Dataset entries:

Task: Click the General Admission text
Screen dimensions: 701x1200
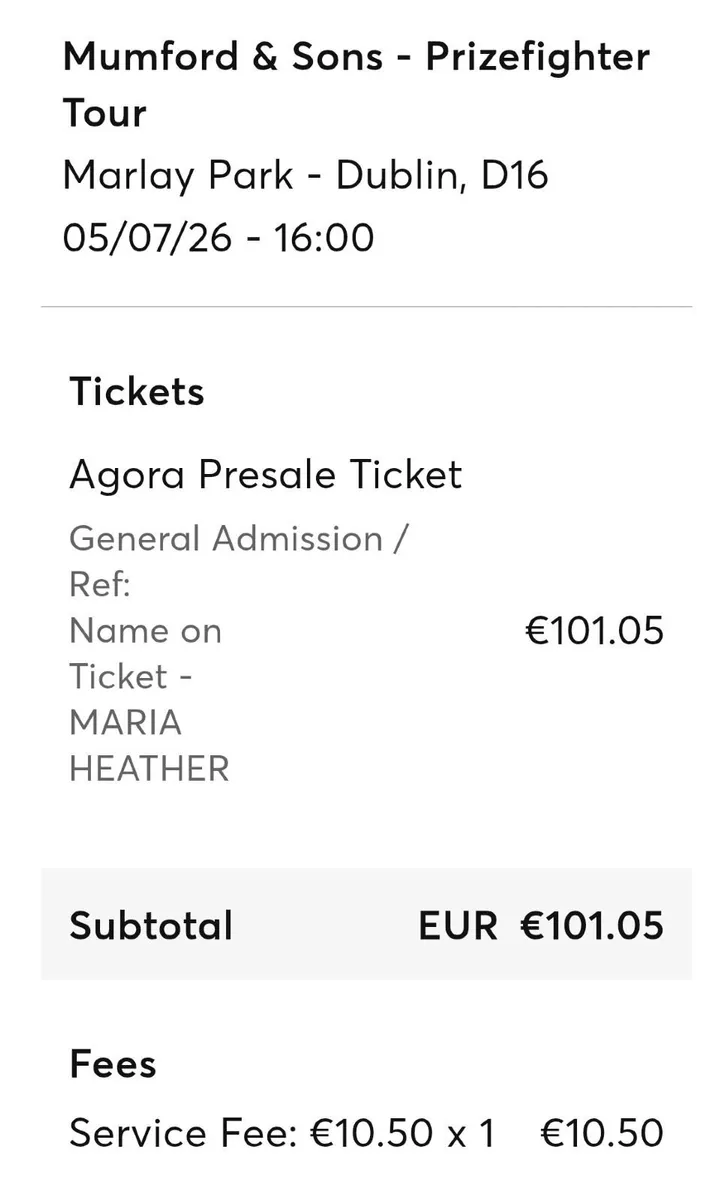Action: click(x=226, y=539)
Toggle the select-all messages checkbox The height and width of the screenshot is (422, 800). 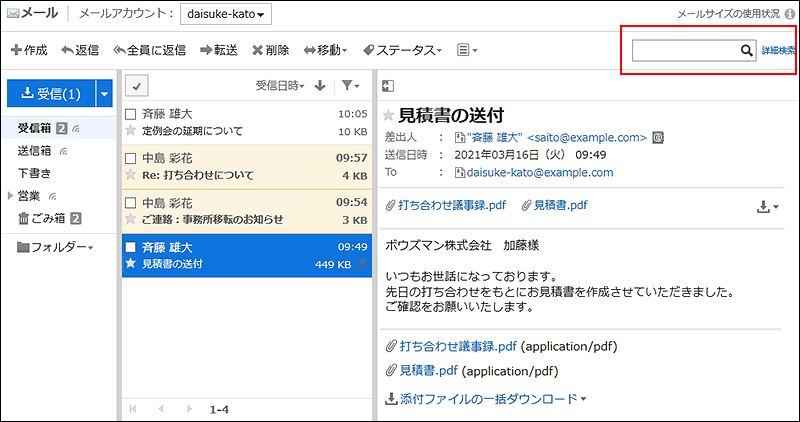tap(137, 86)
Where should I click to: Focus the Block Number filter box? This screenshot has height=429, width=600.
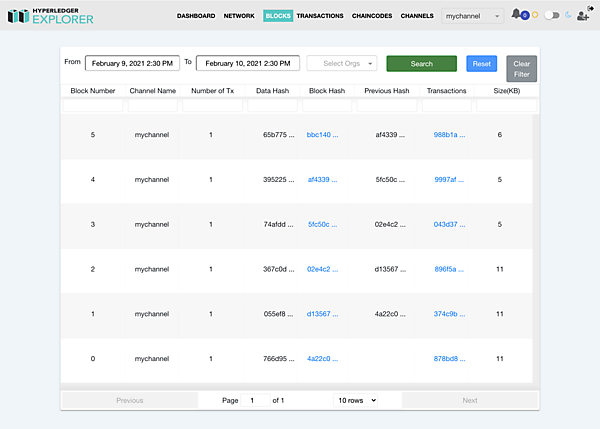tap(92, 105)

* **WORK TASK**
Exact copies of the lines from the one containing "Where should I" through the final line of the data are required; pictures are to be omitted.

* **ANSWER AREA**
Where should I click to: Focus the Block Number filter box? This screenshot has height=429, width=600.
tap(92, 105)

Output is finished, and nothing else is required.